Senin, Februari 09, 2009

Resiko Mati, Gaji Setengah Hati



Wartawan Itu Banyak Uang
Wartawan Itu Tau Banyak Hal
Wartawan Itu Tukang Ngarang


Itu persepsi jamak yang dianut banyak orang tentang profesi wartawan. Padahal, tak semua wartawan seperti itu. Banyak wartawan yang hidupnya pas-pasan atau bahkan kekurangan. Banyak wartawan yang hanya tau sedikit hal karena tak punya kesempatan dan dikebiri untuk tau banyak hal. Dan kalau yang terakhir, memang harus diakui tak sedikit wartawan yang tukang ngarang.
Pers, termasuk wartawan merupakan bagian dari pilar demokrasi keempat. Tugas dan tanggungjawab wartawan pun tak main-main meski bayarannya terkadang main-main.
Saya pernah dengar, Aliansi Jurnalis Indonesia Surabaya pada tahun 2008 pernah bikin angket untuk cari tau seberapa besar sih gaji wartawan di Surabaya dan berapa gaji wartawan yang ideal? Hasilnya ternyata tak mengejutkan bagi yang tau seluk beluk dunia pers. Hasil angket itu menyatakan gaji wartawan di Surabaya masih di bawah UMK tahun 2008 yang sebesar Rp 850 ribu per bulan. Masih banyak wartawan yang digaji antara Rp 400 sampe Rp 700 ribu per bulan. Bahkan, ada juga yang nggak digaji. Parahnya lagi, sudah nggak digaji masih ditarget cari iklan! Puihhh, susah banget jadi wartawan.

» Tugas 1
Jawab pertanyaan berikut berdasarkan tulisan tentang gaji wartawan:
(a) Menurut tulisan, pers termasuk pilar demokrasi yang keberapa?
(b) Siapa yang membuat angket tentang gaji wartawan pada tahun 2008?
(c) Berapa besar UMK tahun 2008 yang disebut dalam tulisan?
» Tugas 2
Salin persis bagian tulisan tentang gaji wartawan dari "Pers, termasuk wartawan" sampai "banget jadi wartawan.".
» Tugas 3
Tuliskan semua anggapan umum tentang wartawan yang dicantumkan dalam tulisan tentang gaji wartawan sebelum paragraf pertama.
Data berikut ini tidak ada hubungannya dengan tulisan di atas.

» Data
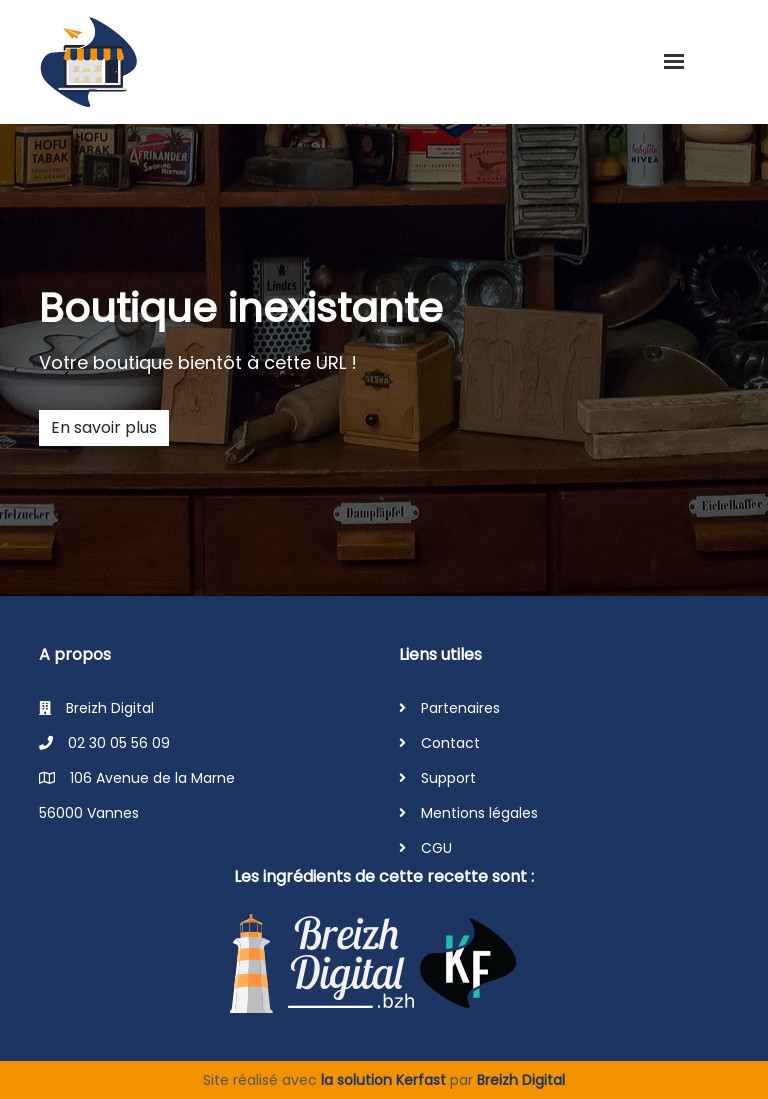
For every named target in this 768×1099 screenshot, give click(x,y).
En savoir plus (104, 427)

» Contoh Jawaban 1
(a) Pilar demokrasi keempat.
(b) Aliansi Jurnalis Indonesia Surabaya.
(c) Rp 850 ribu per bulan.

» Contoh Jawaban 2
Pers, termasuk wartawan merupakan bagian dari pilar demokrasi keempat. Tugas dan tanggungjawab wartawan pun tak main-main meski bayarannya terkadang main-main.
Saya pernah dengar, Aliansi Jurnalis Indonesia Surabaya pada tahun 2008 pernah bikin angket untuk cari tau seberapa besar sih gaji wartawan di Surabaya dan berapa gaji wartawan yang ideal? Hasilnya ternyata tak mengejutkan bagi yang tau seluk beluk dunia pers. Hasil angket itu menyatakan gaji wartawan di Surabaya masih di bawah UMK tahun 2008 yang sebesar Rp 850 ribu per bulan. Masih banyak wartawan yang digaji antara Rp 400 sampe Rp 700 ribu per bulan. Bahkan, ada juga yang nggak digaji. Parahnya lagi, sudah nggak digaji masih ditarget cari iklan! Puihhh, susah banget jadi wartawan.

» Contoh Jawaban 3
- Wartawan Itu Banyak Uang
- Wartawan Itu Tau Banyak Hal
- Wartawan Itu Tukang Ngarang